正義の名のもとに、やり返される心配もない暴力を、暴言を、嬉々として人々は振るい続けた。
少女はそんな理不尽に、ただ、黙って耐え続けた。
涙するでも、やり返すでもなく、それでいて決して謝りはせず、許しを請うでも助けを求めることもなかった。
そんないつもの光景。
決して屈しない少女に、いつものようにエスカレートの果てに、子どもたちが直接暴力を振るわんと殴りかかったその時に。
いつもと、違うことが起きた。
少女の顔に殴りかかった一回り大きな少年の拳が受け止められる。
少年が、子どもたちが、大人たちが、何よりも他ならぬ少女自身が。
いつもと違う展開に驚き、目を見開く。
拳を受け止めたのは一人の青年だった。
歳は高校生くらいだろうか。
まだまだ少年と言ってもいい若さの青年は、しかし若者と呼ぶにははばかられる雰囲気を放っていた。
「楽しいか? 無抵抗の相手を一方的に殴りつけて」
青年が、口を開く。
静かな、それでいて確かな怒りが込められた言葉に誰もが圧っされるも、喘ぐように彼らは言い返す。
「な、なんだよ。お前、こいつの仲間か何かか!?」
「あの悪党どもめ、まさか娘にボディーガードを!?」
「見たことのない顔だが、よそ者か!? 何も知らない奴が首を突っ込まないでくれ」
「邪魔すんなよ、そいつの親は悪いやつなんだぞ!
今スノーフィールドで起きてる事件だってそいつの仕業だって、みんな言ってんだからな!」
自分は悪くないと言い訳する子どもたち。
青年が語った正論を前にして、叱られるのを嫌がった子どもたちは口々に正義を主張する。

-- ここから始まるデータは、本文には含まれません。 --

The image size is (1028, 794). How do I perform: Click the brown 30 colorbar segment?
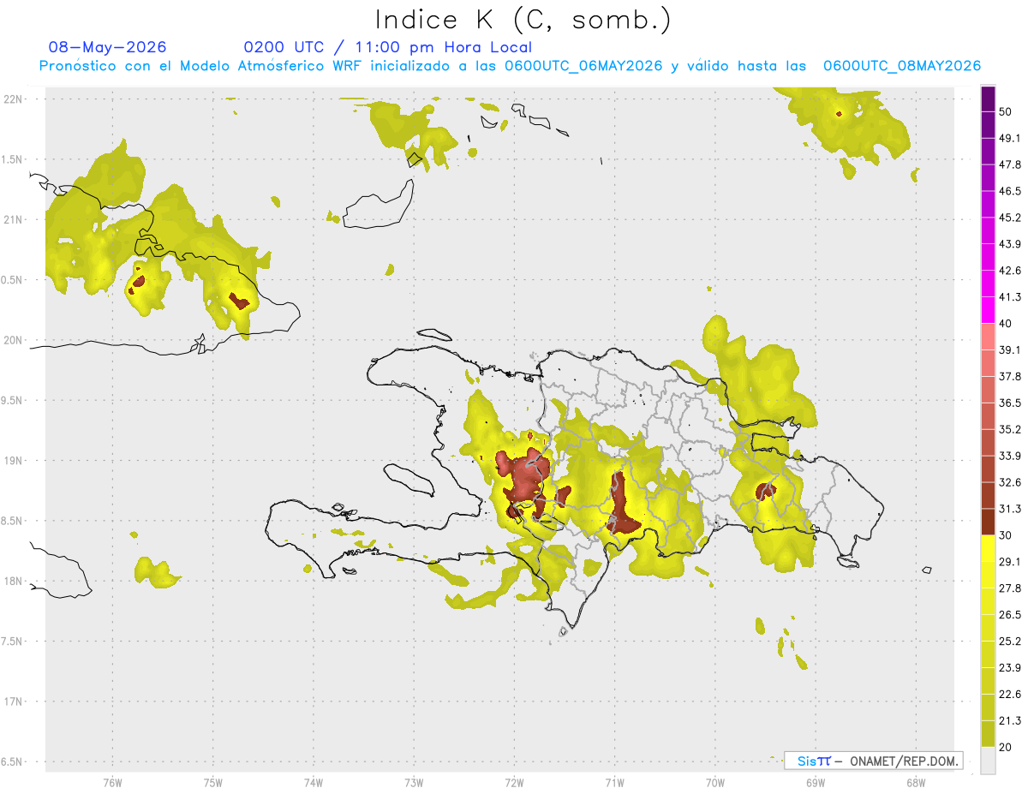pos(988,522)
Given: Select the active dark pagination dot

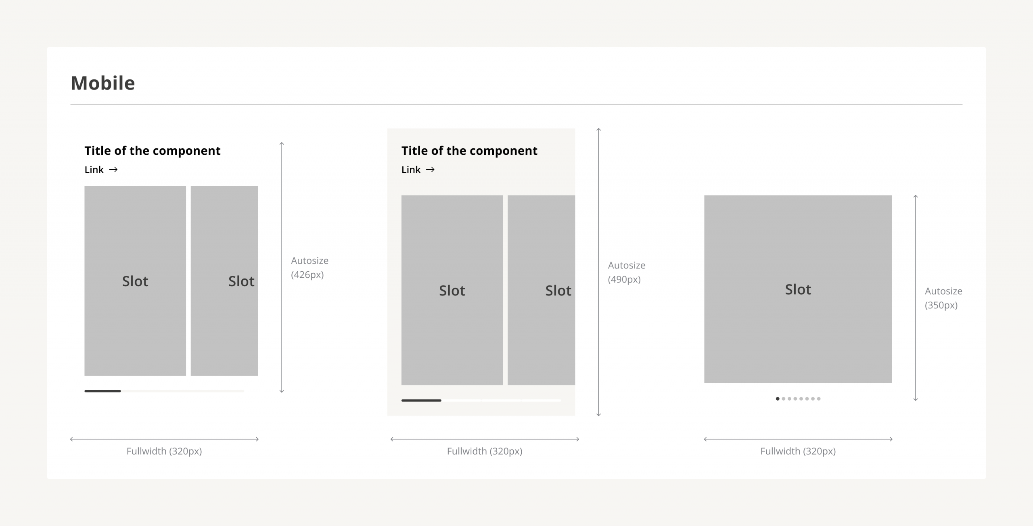Looking at the screenshot, I should (778, 399).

一方大人たちは誰にも嫌われていた少女に思わぬ味方が登場したことに戸惑い、中には少女の親の影を感じ恐れを抱く者もいた。
ざわめく老若男女たち。
口汚くまくしたてる彼らを前にして、青年は苦虫を噛み潰したような顔で吐き捨てる。
「みんな、か。いつの世もどの世界も変わらないな……。
誰かがそう言うから。みんながそう言うから。
そんな理由で真実を見ようとしない。小さな声を、聴こうともしない」
「わけわかんないこと言ってんじゃねえよ!
父ちゃんや母ちゃんがそいつが悪者だって言ったんだ!
そいつの味方をするなら、お前だって悪者だ!」
痺れを切らしたのは、拳を受け止められた少年だった。
少年からすればわけもわからぬ乱入者に正義の邪魔をされ、何故か怒りをぶつけられているという理不尽な状況だった。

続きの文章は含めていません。